Records provided:
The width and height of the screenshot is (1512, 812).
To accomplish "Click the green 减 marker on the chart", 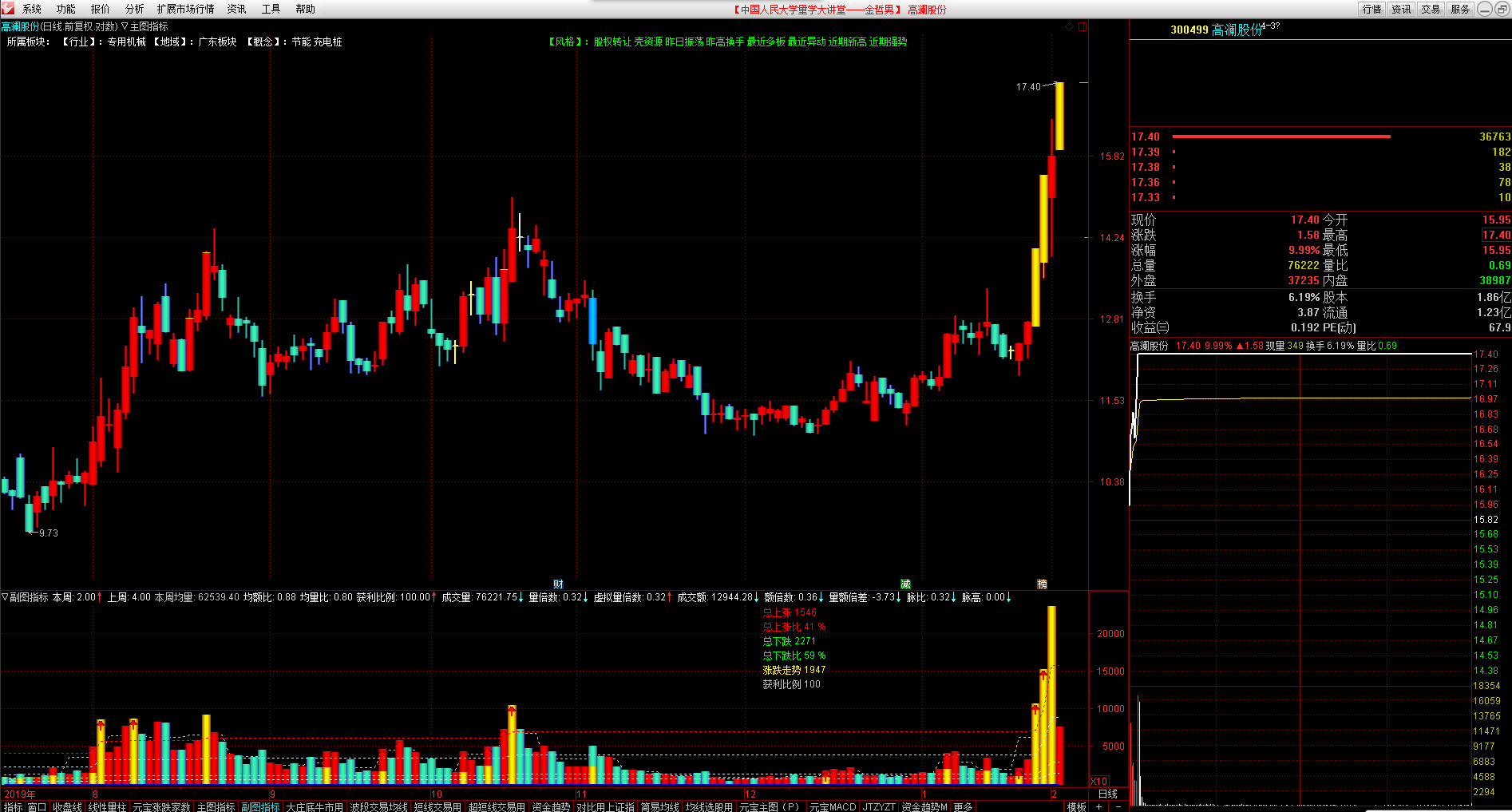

* * *

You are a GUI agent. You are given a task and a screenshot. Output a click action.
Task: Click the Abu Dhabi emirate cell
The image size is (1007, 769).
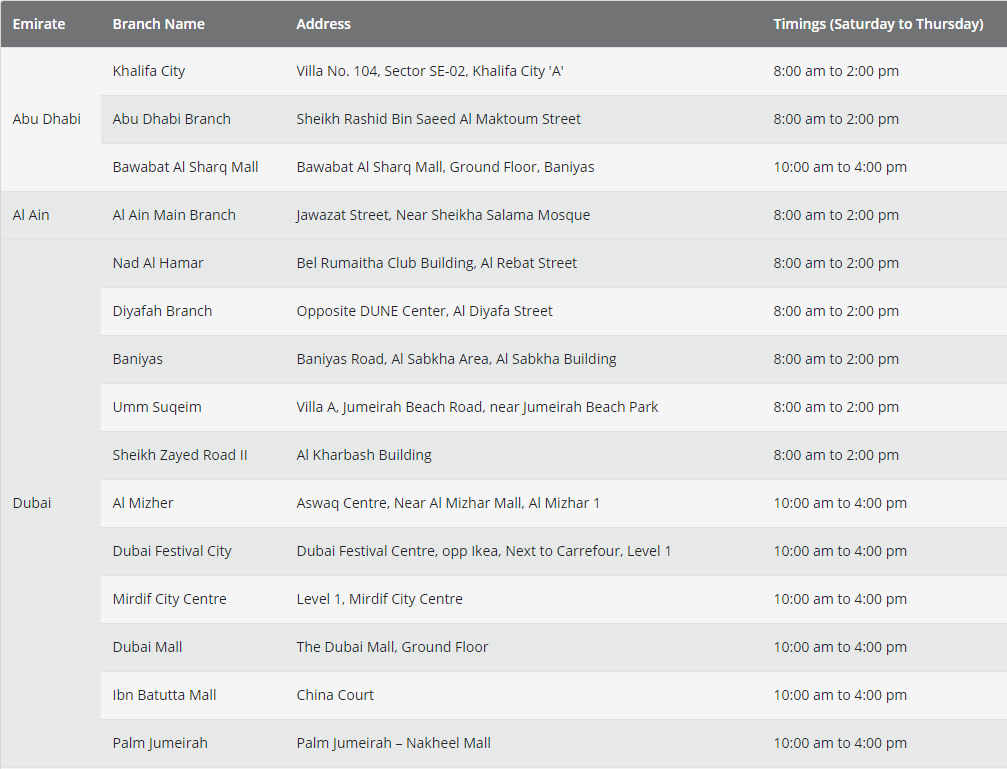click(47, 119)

--

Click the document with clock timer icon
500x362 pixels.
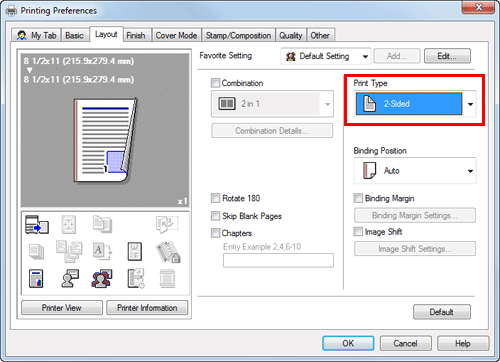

What to work on:
Return word for word the lines of the listing above, starting at the line with "The width and" and ending at the line with "the green 减", both included. Pictures do not belong in the copy.

Solution to this task:
The width and height of the screenshot is (1512, 812).
To accomplish "Click the green 减 marker on the chart", 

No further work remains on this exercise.